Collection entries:
----
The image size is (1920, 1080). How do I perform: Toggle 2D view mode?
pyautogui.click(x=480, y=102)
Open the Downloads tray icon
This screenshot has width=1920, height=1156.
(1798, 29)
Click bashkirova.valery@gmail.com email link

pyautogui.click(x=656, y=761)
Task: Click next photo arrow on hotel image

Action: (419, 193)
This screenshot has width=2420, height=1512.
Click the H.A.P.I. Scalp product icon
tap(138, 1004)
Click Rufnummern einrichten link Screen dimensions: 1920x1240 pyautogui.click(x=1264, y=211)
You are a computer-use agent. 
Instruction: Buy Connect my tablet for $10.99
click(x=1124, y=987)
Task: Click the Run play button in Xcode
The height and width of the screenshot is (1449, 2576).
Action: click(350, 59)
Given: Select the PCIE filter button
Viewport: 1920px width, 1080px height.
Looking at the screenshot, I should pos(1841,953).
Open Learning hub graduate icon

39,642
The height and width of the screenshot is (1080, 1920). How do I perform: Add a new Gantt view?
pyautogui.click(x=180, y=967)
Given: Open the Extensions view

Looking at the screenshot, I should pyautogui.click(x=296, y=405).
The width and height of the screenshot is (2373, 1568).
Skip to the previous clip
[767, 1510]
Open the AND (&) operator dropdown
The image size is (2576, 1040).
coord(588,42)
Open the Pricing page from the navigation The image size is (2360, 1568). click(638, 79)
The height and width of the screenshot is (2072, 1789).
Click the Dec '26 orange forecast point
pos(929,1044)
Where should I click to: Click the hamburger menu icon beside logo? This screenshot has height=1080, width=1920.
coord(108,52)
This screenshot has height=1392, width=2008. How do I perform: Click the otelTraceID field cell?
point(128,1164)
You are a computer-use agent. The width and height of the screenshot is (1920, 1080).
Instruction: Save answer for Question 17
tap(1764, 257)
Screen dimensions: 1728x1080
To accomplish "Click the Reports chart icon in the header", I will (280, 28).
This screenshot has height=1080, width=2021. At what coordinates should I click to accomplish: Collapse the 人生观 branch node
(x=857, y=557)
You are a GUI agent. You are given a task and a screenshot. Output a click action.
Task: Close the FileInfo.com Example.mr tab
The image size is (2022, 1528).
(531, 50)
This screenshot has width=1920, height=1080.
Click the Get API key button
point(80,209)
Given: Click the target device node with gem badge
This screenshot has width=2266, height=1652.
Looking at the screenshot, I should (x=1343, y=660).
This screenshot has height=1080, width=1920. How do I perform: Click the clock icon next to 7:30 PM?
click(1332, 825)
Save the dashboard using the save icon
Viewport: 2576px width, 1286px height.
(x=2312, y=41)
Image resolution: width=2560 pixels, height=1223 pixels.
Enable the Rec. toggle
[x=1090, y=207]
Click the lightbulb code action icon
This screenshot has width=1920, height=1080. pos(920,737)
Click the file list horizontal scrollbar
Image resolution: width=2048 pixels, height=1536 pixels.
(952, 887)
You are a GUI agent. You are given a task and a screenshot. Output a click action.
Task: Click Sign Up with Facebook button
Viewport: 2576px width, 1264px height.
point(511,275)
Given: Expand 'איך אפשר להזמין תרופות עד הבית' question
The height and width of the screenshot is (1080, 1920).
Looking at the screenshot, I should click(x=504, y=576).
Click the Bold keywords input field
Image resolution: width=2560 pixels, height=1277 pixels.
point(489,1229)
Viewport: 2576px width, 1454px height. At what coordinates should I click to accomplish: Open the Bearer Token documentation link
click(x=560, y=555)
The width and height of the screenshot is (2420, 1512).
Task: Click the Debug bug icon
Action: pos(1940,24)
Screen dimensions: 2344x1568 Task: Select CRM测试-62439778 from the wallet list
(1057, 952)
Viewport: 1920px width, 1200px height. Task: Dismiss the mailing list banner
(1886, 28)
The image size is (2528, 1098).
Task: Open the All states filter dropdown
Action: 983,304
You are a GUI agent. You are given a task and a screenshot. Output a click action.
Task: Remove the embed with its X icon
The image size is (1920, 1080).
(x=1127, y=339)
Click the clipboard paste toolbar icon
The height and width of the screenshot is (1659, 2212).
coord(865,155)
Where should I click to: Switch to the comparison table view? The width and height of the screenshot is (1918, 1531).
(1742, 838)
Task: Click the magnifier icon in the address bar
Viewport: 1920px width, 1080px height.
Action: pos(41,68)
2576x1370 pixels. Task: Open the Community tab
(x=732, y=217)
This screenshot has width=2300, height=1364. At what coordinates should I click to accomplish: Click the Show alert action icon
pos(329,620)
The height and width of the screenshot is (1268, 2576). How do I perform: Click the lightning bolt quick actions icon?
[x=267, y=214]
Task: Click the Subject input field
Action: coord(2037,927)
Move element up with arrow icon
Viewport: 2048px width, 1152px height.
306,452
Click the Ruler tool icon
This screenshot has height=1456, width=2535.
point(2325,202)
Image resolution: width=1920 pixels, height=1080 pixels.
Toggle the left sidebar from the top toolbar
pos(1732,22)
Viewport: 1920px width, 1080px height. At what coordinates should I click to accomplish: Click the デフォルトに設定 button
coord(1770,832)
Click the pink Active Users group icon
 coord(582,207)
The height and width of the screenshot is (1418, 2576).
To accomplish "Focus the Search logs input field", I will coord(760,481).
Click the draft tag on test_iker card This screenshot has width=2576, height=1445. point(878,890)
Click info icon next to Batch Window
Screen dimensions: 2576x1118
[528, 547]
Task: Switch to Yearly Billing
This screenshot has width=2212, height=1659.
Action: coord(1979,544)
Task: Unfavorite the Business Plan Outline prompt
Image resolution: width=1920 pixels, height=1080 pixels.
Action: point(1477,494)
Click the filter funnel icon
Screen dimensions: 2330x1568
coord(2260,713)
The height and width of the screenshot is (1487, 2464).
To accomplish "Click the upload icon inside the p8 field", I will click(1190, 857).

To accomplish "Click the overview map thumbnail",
----
- _Directions for this task_
All that should be written out is the stretch of lines above between the one holding "Viewport: 1920px width, 1080px height. At" and the one holding "The height and width of the screenshot is (1418, 2576).", inclusive, exactly as given.

- _Task output_
Viewport: 1920px width, 1080px height. At what coordinates should I click to accomplish: Click the デフォルトに設定 button
coord(1770,832)
Click the pink Active Users group icon
 coord(582,207)
The height and width of the screenshot is (1418, 2576).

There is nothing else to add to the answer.